Лейтенант Соколов в это время прижимался к нарамнику перископа так, что саднило лицо. Придавив ларингофон к горлу, он отдавал команды:
– Двадцать, держать дистанцию! Не сбивайся в кучу. Сдай вправо на тридцать метров. Разворачивай корпус влево, не подставляй борта! Огневые точки немцев работают еще, не добралась пехота. – Танки выстроились в боевой атакующий строй и уверенно двинулись вперед, сминая колючие заграждения и не замечая летящих из немецких автоматов и пулеметов пуль. – Меньше хода, маневрируем!
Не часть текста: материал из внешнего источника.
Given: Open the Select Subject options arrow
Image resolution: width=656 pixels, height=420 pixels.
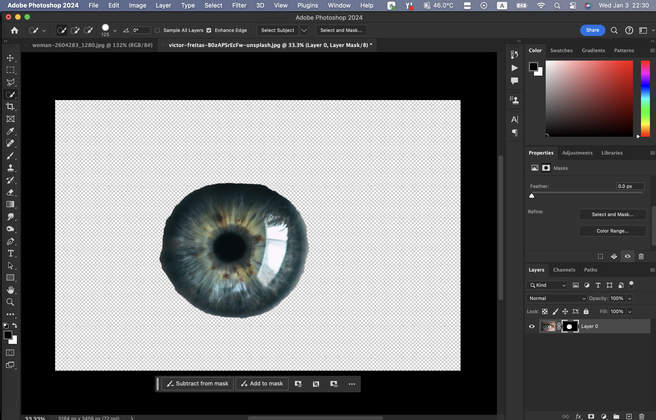Looking at the screenshot, I should (x=304, y=30).
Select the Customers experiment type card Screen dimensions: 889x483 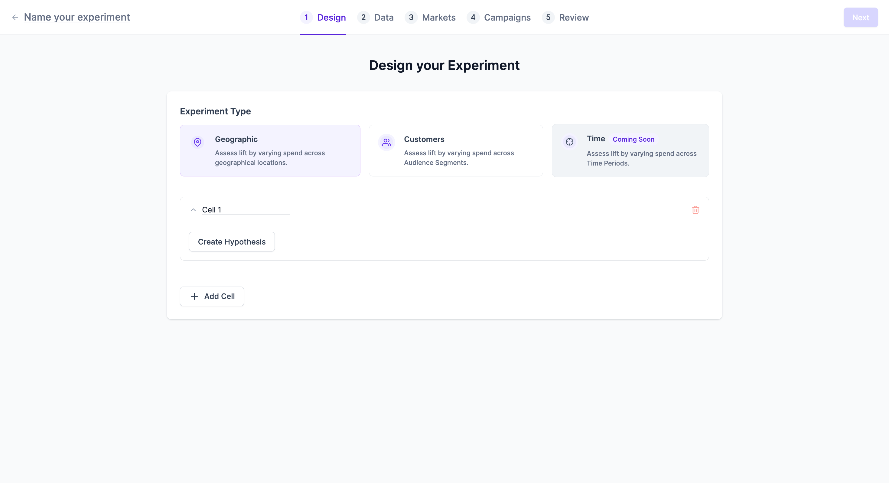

Я «семерка», все экипажи, не торопимся, идем на малых оборотах, – снова отдал приказ командир отделения. Он не торопился идти в наступление. Ждал, когда люди Завьялова выполнят задание – уберут опасные блиндажи с противотанковыми ружьями. Соваться под непрерывный огонь с закрытых огневых позиций слишком рискованно, когда группа совсем небольшая и подбитый танк прикрыть некому.
– Березка, пятьдесят метров правее пулеметное гнездо, – выкрикнул Омаев, прильнувший к амбразуре.
– Плюс тридцать на ориентир береза, выстрел! – Соколов крутанул командирскую башню.